Pesadilla después de navidad: 2024

por Rafael Balanzá

 

Estamos, me parece, en enero de 1994. No sé si han comido ya, porque no se oye ningún ruido en casa. No puedo incorporarme. La fiesta de ayer en el piso de Pepe en la calle Montijo fue apocalíptica. Y lo peor ha sido este sueño futurista, justo antes de despertar. Habían transcurrido 30 años y lo había logrado. Era, en efecto, un escritor reconocido, de los de premio y foto grande en la prensa. Hasta aquí bien. Pero luego venía lo demás: el paisaje, el paisanaje. El rey Juan Carlos ya no era el heroico capitán general que había parado un golpe de estado sino el tonto útil que lo había propiciado, un picarón de mancebía, un impostor cinegético, un churrullero aficionado a barbacoas. Una sucesión de plagas bíblicas había causado estragos entre mis amigos: enfermedades crónicas, divorcios, fracasos de todo tipo… Alguno había muerto, incluso. Y la sociedad parecía dividida en dos bandos guerracivilistas. El primero lo integraban 8 millones de disminuidos que pensaban que si un tal señor Feijóo (lo juro, me acuerdo claramente de ese apellido) ganaba las elecciones su vida sería un orgasmo perpetuo; el otro, lo formaban 8 millones de discapacitados que estaban convencidos de que si las ganaba no volverían a tener nunca un orgasmo. Habíamos resultado ser una generación de majaderos, tontos como botijos sin pitorro. Seguida por otra de deprimidos y pusilánimes, incapaces de pasar de la sombra al sol en un día frío.

Y luego la literatura. Eso ya era peor. Seguían existiendo las mismas editoriales de prestigio que yo conocía (Tusquets, Anagrama, Seix Barral…), pero publicaban truños aún peores que los sellos supuestamente comerciales. Además, todos los premios estaban desprestigiados y nadie leía ya los suplementos culturales.
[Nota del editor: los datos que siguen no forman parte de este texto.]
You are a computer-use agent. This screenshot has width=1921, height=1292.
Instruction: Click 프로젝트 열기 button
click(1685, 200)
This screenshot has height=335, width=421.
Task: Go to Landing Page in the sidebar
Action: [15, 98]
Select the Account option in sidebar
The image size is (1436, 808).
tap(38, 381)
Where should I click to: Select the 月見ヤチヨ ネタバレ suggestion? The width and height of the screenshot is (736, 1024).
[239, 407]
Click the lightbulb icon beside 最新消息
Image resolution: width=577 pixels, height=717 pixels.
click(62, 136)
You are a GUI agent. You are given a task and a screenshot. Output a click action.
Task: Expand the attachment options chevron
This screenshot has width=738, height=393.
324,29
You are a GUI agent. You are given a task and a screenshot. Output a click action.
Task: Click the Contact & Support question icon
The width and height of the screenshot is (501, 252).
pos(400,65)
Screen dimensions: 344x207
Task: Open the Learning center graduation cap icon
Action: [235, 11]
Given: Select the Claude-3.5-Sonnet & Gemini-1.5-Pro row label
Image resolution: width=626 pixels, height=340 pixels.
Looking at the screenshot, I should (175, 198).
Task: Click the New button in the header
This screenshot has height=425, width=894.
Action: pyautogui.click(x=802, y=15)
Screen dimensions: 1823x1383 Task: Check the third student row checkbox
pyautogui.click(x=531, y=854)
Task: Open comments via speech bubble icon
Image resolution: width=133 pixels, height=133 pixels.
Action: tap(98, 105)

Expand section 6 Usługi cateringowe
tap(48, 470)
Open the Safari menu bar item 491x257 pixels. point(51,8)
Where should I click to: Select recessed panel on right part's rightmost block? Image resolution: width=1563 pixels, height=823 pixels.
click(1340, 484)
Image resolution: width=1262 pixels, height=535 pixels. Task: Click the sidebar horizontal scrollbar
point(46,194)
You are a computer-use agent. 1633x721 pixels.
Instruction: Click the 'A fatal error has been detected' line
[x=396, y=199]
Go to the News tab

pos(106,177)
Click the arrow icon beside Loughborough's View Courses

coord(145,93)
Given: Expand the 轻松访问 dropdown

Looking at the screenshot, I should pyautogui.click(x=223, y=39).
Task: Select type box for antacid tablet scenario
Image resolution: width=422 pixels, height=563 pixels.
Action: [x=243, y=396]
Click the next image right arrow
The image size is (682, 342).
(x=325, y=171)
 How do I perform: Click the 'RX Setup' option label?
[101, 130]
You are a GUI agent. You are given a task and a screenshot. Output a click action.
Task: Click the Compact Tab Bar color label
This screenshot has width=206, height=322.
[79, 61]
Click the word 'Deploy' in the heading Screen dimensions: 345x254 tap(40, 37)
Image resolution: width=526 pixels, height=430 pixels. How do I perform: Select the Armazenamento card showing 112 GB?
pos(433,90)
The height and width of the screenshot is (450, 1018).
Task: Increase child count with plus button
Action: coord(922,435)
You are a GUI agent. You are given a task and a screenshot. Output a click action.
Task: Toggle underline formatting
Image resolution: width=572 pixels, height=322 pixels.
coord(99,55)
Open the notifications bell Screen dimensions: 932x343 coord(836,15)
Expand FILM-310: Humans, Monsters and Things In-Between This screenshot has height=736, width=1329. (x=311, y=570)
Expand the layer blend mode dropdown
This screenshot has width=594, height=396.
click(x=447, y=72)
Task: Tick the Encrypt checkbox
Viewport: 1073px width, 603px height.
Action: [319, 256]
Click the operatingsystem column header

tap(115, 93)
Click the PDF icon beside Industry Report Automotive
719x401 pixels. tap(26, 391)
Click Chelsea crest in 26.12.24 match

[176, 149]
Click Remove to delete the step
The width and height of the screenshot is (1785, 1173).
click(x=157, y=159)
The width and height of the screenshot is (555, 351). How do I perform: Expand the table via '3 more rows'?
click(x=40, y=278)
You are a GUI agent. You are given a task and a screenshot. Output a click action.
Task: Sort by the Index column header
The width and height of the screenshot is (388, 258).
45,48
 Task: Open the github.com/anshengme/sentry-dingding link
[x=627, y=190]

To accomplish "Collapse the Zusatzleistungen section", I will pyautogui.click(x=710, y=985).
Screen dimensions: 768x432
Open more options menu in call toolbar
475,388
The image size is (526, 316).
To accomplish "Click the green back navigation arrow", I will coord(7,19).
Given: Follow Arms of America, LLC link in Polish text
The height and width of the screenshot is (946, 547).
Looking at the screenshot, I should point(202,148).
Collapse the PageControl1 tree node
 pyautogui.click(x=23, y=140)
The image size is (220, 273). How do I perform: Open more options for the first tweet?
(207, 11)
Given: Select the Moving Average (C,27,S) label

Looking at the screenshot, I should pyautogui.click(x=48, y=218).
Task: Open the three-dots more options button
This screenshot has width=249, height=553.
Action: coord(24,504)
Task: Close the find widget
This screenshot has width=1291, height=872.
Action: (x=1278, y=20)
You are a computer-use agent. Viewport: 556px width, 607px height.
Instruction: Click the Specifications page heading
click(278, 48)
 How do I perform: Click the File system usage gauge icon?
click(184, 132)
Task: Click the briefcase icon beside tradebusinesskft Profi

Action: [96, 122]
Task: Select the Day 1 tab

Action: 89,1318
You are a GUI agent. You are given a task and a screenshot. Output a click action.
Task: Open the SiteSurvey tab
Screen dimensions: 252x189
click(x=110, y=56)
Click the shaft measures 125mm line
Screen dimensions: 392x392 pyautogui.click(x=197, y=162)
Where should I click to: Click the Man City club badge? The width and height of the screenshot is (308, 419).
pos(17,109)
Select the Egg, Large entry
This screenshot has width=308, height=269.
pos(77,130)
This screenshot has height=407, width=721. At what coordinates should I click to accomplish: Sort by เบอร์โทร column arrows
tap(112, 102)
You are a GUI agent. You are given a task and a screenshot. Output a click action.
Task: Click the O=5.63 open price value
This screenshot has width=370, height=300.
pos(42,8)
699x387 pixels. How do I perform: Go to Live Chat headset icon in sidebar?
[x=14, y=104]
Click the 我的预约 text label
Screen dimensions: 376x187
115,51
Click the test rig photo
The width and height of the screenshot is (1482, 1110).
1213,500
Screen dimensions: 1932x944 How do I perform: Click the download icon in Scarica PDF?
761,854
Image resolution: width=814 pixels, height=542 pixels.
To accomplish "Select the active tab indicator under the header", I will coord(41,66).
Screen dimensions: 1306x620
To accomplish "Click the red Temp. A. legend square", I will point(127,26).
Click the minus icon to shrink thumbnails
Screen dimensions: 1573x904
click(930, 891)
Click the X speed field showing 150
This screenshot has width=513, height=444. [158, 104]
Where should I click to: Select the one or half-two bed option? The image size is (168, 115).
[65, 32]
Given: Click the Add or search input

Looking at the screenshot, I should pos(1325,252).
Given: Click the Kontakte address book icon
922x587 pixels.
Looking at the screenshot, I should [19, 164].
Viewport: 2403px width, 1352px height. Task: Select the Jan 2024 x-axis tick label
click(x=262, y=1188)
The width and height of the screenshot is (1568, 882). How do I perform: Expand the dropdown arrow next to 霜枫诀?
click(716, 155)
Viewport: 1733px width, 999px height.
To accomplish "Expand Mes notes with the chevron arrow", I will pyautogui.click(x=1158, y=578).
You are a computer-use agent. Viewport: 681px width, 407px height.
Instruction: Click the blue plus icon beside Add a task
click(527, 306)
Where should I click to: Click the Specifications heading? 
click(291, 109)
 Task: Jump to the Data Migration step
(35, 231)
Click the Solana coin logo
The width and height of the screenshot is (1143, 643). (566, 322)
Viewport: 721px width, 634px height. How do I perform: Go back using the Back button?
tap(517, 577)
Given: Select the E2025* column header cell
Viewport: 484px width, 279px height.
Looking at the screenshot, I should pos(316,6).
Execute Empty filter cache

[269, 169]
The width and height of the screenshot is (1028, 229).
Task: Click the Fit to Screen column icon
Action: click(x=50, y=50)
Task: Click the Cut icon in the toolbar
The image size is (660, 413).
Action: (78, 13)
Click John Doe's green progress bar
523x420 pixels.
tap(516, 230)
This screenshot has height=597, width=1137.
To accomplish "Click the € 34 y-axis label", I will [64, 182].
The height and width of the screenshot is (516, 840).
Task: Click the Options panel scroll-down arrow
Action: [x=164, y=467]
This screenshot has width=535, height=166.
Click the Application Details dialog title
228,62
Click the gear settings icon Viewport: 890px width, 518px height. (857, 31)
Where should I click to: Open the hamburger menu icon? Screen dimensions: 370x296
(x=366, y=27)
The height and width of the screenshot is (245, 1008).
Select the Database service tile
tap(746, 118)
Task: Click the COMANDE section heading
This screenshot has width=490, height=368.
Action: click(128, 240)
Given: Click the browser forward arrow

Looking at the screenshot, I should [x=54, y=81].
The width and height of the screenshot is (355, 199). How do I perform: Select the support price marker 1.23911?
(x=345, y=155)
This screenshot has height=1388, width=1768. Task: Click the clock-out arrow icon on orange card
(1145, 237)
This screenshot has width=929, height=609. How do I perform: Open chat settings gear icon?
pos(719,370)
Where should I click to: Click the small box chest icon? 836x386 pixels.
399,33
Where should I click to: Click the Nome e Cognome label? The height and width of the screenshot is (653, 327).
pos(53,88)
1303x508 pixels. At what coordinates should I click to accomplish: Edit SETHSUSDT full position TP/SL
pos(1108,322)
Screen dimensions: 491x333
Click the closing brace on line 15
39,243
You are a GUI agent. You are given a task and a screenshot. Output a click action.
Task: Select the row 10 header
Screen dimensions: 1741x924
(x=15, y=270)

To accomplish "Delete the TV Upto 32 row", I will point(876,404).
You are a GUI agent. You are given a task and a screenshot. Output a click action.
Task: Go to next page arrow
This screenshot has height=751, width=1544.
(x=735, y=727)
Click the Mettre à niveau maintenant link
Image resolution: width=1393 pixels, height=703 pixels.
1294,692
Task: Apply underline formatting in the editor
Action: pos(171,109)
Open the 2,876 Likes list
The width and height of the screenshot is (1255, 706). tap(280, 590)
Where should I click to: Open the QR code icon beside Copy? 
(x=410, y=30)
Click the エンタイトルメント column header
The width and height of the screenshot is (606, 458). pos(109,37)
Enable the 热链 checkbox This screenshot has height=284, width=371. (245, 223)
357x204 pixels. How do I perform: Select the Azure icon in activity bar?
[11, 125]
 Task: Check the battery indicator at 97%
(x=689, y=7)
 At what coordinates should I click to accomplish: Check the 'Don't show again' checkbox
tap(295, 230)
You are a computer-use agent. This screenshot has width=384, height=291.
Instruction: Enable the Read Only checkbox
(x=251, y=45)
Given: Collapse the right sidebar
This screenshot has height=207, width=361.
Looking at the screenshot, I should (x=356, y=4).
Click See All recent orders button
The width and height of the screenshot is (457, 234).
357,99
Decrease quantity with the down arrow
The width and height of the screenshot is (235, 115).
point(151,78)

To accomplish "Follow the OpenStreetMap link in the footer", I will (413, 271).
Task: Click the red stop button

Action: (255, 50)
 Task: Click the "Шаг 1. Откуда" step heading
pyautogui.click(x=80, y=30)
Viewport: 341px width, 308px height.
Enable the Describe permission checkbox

Una legión de donnadies con artículo propio en Wikipedia (sea lo que sea eso) eran publicados por una miríada de editoriales insectiles, pero sólo vendían de verdad libros unos cuantos presentadores y algunos “youtubers” –que no sé lo que son-. Los míos eran, posiblemente, verdaderas genialidades, pero en cuanto a mis ventas… no pasaba de ser un escritor del montón. Mis fábulas morales, que me convertían en “digno epígono de Kafka y Dostoievski”, según la crítica, eran leídas en algún bosque apartado, sobre la nieve, y memorizadas por un grupo de astrosos marginados, junto a vagones de tren desvencijados en vías muertas. Se trataba de un reducto de seres inteligentes cuyos cerebros habían logrado salir indemnes del contacto con el virus chino, cagado por un murciélago fluorescente, que había subnormalizado a la mayoría.

Así que mis sueños se habían cumplido, pero sólo para que Dios se mofara de mí. Ya era finalmente el gran artista que había soñado, aunque estaba obligado a compartir letrinas sucias y galerías cubiertas de serrín con una comunidad de retrasados que ni siquiera se daban cuenta de lo que eran. Y mucho menos, claro, de lo que era yo. He tratado de imaginar un final apropiado para mi pesadilla. Una combinación de fuerzas de China, Rusia y los países islámicos, utilizando la IA (algo que no sé lo que es) infiltrándose en partidos extremistas y manipulando las RRSS (¿?) logran reducirnos a la esclavitud. Y entonces, sin libertad, por fin somos felices como amebas.